Diabetic patients have a less favorable cardiovascular outcome and higher mortality than non-diabetic patients [32, 33]. However, the precise mechanism is still not clearly clarified. According to the literature, high glucose levels could cause endothelial dysfunction and endothelial cell is vital for coronary collateral formation [34]. In addition, nitric oxide production, HIF-1, and vascular endothelial growth factor (VEGF) expressions, which are associated with angiogenesis, were also reported to be impaired in hyperglycemic condition.[35, 36]. These findings all suggest that diabetes might lead to poor coronary collateral development. In animal studies, hyperglycemia reduces coronary collateral blood flow through a nitric oxide-mediated mechanism in dog model [37]. In human angiographic studies, Abaci A et al. demonstrated that coronary collateral development in the diabetes group was significantly poorer than in the nondiabetic group [38]. In our study, we found diabetes is a significant predictor of poor collateral formation in the multivariate analysis.

Furthermore, we also found there was a synergistic effect of hypertension and diabetes on the poor coronary collateral formation. Hypertension is both a cause and consequence of CKD. Blood pressure in CKD patients is increased due to fluid overload and production of vasoactive hormones via renin-angiotensin system which might aggravate hypertension. Diabetes is also another leading cause of CKD. Insulin and glucose homeostasis are altered in the patients of end stage renal disease and even in the early stages of CKD, leading to insulin resistance by a variety of pathways [39, 40]. Insulin resistance is reported to increase with the progression of CKD, which also plays an important role in the pathogenesis of hypertension [41]. Hence, CKD might further potentiate hypertension and diabetes and cause poor coronary collateral formation.

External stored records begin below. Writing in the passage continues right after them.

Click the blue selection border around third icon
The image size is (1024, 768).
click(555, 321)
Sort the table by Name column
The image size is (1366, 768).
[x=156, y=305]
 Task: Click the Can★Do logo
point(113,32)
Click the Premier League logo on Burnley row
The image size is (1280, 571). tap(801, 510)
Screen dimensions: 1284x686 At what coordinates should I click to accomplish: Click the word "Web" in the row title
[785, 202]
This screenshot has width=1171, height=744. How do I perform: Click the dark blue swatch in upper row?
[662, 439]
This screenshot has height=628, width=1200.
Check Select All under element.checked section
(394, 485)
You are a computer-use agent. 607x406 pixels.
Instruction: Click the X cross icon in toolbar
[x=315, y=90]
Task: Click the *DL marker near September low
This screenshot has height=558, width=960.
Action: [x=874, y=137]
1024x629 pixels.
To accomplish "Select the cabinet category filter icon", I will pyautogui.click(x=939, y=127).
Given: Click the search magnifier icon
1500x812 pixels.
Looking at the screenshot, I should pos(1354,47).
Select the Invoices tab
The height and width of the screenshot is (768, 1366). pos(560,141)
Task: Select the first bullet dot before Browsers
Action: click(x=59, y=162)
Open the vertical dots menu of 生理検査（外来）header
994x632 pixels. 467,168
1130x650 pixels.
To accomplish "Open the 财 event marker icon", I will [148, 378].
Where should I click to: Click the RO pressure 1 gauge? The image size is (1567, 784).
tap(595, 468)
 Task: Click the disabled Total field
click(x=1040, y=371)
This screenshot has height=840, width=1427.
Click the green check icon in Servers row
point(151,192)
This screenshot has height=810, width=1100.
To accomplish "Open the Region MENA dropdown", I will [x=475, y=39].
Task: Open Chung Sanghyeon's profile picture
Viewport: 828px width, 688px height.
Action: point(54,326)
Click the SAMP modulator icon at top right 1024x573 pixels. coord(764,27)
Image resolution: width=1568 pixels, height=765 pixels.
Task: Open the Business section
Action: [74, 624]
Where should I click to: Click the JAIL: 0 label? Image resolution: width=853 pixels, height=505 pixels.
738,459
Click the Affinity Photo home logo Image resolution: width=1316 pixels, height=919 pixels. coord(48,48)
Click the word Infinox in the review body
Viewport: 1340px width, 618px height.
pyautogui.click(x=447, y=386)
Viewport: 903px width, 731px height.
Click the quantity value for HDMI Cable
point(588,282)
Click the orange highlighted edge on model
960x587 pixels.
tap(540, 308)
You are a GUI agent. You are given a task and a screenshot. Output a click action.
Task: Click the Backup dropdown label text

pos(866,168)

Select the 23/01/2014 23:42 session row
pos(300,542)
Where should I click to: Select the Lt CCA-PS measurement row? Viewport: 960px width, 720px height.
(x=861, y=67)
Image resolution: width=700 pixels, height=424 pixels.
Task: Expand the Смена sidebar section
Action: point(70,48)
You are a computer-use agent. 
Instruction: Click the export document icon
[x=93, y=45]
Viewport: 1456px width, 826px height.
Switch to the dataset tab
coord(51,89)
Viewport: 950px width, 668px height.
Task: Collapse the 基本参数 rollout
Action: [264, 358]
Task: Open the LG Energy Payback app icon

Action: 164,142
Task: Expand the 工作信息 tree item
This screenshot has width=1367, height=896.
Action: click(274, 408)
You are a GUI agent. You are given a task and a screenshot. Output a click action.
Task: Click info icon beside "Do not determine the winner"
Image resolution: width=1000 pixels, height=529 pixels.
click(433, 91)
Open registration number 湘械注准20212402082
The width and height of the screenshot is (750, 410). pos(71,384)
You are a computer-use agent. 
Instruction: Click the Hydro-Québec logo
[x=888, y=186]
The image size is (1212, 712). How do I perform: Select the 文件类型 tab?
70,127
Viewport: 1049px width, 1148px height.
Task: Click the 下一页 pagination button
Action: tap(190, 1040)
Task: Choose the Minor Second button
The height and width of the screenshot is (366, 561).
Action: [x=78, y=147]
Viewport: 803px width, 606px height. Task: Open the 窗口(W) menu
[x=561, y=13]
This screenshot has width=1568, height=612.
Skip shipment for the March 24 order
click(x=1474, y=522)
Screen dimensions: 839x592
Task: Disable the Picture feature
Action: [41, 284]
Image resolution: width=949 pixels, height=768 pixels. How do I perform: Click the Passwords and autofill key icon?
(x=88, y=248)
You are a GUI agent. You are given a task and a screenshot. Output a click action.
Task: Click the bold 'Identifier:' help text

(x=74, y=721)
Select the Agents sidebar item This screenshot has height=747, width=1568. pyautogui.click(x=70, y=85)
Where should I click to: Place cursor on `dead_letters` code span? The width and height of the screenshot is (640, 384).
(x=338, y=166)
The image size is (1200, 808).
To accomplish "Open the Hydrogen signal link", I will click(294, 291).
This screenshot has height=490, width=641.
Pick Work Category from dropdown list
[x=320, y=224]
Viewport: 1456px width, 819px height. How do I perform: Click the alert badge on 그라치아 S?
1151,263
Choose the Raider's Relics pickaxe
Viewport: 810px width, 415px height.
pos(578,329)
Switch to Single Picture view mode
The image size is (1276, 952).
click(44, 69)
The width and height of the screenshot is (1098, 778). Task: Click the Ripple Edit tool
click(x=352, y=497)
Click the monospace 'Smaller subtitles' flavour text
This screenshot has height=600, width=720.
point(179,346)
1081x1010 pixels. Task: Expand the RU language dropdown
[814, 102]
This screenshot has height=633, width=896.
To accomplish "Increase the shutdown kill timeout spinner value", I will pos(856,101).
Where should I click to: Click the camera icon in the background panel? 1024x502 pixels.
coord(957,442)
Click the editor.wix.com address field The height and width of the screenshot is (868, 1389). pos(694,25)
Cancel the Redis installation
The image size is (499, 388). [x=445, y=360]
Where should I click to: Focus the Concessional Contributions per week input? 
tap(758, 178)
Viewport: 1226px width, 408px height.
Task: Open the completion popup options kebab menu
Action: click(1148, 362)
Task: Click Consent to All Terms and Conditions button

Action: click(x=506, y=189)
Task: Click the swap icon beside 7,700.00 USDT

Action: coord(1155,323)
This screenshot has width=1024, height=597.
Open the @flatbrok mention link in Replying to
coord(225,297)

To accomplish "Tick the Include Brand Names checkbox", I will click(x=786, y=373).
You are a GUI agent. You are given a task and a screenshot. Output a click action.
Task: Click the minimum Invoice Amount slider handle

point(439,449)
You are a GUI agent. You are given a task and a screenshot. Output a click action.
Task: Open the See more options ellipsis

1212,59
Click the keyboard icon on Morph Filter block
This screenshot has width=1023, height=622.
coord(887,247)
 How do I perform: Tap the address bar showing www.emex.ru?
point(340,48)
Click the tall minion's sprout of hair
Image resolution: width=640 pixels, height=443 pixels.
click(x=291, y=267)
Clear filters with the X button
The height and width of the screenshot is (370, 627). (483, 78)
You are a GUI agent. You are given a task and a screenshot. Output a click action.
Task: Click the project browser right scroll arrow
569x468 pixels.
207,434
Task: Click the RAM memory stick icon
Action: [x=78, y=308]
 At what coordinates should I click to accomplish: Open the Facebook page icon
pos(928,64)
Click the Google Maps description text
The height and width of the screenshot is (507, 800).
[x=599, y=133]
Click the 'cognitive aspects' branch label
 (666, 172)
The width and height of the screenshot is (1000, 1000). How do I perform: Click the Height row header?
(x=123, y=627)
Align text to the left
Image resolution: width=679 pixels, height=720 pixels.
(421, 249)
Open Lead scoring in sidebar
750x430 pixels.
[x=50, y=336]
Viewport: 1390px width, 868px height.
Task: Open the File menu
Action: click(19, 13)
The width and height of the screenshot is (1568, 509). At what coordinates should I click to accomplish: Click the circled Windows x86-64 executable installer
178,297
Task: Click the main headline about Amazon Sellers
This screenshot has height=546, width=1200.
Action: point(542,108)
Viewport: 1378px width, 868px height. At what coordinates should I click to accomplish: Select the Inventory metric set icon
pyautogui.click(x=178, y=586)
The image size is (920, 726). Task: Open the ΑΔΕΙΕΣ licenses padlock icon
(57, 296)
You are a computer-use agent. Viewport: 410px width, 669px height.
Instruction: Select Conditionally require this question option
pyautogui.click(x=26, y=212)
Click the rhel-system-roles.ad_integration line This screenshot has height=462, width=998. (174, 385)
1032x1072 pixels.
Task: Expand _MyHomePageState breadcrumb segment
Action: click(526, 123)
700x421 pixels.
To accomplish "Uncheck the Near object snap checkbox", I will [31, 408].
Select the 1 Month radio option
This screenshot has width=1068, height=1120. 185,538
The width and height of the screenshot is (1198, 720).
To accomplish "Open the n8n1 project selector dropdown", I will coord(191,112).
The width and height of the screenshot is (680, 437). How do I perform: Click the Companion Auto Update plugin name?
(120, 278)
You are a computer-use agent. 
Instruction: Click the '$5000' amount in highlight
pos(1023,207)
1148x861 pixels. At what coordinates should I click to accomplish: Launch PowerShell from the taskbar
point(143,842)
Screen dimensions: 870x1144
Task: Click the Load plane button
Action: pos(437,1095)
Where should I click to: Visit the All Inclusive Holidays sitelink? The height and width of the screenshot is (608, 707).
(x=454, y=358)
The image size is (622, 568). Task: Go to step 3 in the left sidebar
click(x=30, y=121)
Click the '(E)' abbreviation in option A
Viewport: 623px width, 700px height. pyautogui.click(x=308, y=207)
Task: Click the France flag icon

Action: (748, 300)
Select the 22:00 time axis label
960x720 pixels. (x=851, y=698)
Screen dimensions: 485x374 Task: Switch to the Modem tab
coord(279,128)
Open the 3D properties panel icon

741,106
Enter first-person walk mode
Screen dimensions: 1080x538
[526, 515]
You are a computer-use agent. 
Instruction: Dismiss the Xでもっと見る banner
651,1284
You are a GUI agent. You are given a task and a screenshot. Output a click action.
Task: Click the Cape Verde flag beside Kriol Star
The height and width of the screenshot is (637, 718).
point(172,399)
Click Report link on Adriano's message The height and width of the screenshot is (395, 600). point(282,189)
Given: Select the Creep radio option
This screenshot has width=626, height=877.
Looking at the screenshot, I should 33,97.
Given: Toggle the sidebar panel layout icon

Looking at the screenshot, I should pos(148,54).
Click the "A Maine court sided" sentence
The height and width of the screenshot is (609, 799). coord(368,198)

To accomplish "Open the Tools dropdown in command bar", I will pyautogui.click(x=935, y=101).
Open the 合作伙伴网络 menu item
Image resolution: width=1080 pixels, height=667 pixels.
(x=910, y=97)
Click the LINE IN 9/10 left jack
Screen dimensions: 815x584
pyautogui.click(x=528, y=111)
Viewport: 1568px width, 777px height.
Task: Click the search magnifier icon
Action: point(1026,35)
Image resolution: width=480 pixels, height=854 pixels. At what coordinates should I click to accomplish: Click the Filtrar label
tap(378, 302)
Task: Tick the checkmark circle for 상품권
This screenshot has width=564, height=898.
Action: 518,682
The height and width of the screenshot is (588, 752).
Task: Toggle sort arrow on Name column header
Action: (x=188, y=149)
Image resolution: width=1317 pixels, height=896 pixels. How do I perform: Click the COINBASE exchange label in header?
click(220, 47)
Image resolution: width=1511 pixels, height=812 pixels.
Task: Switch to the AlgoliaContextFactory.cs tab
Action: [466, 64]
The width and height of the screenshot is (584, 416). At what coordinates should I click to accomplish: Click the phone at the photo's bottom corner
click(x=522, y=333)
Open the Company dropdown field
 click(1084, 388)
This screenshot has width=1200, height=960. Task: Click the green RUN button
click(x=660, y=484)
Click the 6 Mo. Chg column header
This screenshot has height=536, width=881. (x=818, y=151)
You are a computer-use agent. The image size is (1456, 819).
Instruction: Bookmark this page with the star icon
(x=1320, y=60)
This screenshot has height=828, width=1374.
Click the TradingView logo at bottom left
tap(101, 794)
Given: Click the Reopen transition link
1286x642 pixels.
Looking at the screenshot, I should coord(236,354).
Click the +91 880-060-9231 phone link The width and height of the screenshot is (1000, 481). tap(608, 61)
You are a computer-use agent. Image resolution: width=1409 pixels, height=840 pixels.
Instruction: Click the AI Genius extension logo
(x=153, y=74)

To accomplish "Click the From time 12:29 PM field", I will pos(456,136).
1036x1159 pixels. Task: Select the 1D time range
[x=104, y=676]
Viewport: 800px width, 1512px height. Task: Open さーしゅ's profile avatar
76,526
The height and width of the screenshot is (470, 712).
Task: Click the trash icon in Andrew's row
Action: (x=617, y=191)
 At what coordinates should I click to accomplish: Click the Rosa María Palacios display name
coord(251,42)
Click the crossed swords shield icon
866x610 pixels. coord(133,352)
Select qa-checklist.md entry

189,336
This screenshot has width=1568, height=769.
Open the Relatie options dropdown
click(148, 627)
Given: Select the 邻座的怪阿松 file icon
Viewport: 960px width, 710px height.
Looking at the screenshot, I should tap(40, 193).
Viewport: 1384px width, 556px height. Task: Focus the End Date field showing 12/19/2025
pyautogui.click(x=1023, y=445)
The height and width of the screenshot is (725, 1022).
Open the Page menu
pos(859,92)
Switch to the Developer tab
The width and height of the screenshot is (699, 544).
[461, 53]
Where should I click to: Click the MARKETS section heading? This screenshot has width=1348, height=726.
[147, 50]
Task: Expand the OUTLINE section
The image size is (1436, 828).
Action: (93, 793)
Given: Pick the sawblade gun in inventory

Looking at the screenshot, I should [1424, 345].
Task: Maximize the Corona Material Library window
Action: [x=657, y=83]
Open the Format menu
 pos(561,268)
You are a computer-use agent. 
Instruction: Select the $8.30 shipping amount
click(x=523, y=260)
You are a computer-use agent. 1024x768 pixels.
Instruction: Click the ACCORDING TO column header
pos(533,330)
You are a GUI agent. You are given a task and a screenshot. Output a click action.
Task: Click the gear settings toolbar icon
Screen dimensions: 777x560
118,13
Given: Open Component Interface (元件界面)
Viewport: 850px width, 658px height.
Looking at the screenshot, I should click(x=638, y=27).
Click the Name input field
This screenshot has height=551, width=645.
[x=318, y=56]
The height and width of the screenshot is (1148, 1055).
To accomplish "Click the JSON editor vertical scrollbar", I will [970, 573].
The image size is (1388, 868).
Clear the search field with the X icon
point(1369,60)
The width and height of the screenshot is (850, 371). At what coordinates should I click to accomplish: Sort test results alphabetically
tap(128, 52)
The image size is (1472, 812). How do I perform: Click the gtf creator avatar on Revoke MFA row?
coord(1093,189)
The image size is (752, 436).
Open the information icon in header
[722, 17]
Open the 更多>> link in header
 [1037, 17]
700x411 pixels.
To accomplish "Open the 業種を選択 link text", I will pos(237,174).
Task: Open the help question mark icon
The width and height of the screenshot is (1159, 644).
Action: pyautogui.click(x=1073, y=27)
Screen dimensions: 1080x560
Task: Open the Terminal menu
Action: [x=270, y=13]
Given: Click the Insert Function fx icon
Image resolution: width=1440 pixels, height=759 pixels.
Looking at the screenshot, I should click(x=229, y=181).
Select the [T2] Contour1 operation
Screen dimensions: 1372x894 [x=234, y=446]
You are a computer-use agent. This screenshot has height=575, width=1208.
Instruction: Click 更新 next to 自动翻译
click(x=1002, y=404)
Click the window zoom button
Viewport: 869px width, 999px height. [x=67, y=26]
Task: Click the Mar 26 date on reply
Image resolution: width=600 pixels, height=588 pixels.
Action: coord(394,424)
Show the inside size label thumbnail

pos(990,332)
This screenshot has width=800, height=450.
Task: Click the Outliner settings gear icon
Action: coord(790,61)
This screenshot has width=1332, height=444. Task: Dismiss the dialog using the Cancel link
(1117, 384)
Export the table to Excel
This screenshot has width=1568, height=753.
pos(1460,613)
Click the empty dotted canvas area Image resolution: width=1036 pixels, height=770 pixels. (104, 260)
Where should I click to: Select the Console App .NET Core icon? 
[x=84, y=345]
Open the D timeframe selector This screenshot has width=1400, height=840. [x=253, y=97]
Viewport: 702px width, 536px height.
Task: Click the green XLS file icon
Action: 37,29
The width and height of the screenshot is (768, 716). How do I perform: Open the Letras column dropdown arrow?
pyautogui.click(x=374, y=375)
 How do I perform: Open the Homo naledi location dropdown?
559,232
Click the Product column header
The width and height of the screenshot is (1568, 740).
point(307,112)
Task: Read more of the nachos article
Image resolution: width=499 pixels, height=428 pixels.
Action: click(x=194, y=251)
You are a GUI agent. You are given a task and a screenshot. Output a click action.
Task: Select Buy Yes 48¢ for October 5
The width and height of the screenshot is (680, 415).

Limitations of the present study

First, the collateral formation was assessed by coronary angiography in this study. Measuring collateral flow index by intravascular Doppler guidewire may provide a more objective physiological measurement of collateral grade. However, the invasiveness of intravascular ultrasound limits its use in large-scale studies. Second, since this was only a clinical association study, potential mechanisms were not fully elucidated.

Conclusions

Our data revealed that high percentages of CKD patients have no coronary collaterals. Furthermore hypertension and diabetes are both associated with poor coronary collaterals and have a negative synergistic effect on the collateral development in the CKD population. Our data might partially explain why CAD patients with CKD have poor cardiovascular outcomes. These findings could provide new insights on the risk stratification, blood pressure and glucose control for CKD CAD population.